# Task to complete
With the pictures omitted, please transcribe exactly the lines beginning at the one that contains "Task: Click the PDF page number field" and ending with the last line of the records below.

# Records to process
════════

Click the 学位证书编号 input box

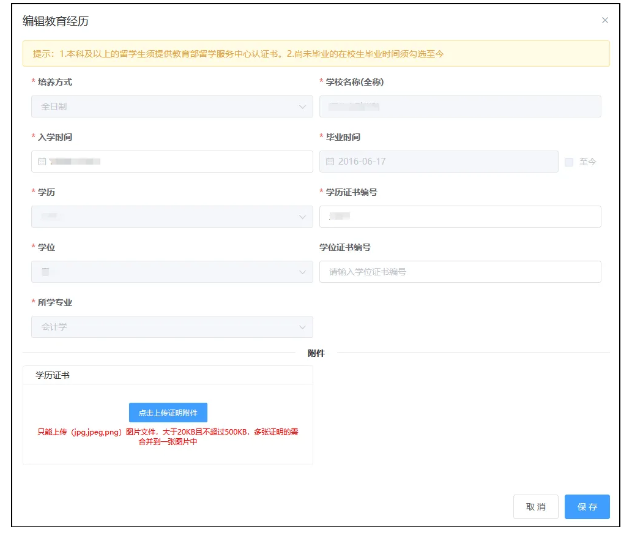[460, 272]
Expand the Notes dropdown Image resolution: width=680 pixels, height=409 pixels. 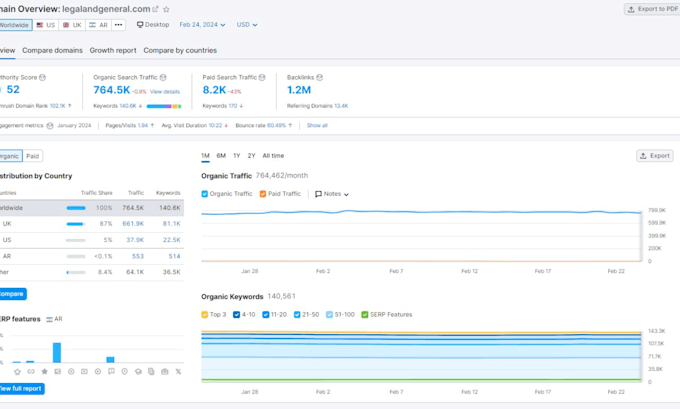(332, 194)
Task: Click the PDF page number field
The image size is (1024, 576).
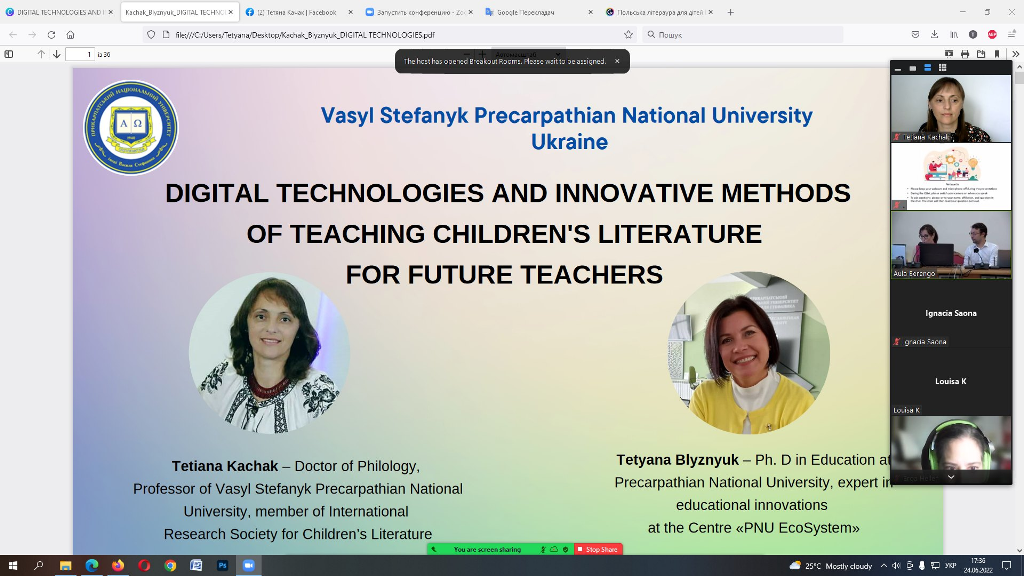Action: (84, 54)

════════

# Answer for this exercise
Task: Click the PDF page number field
The image size is (1024, 576).
Action: (84, 54)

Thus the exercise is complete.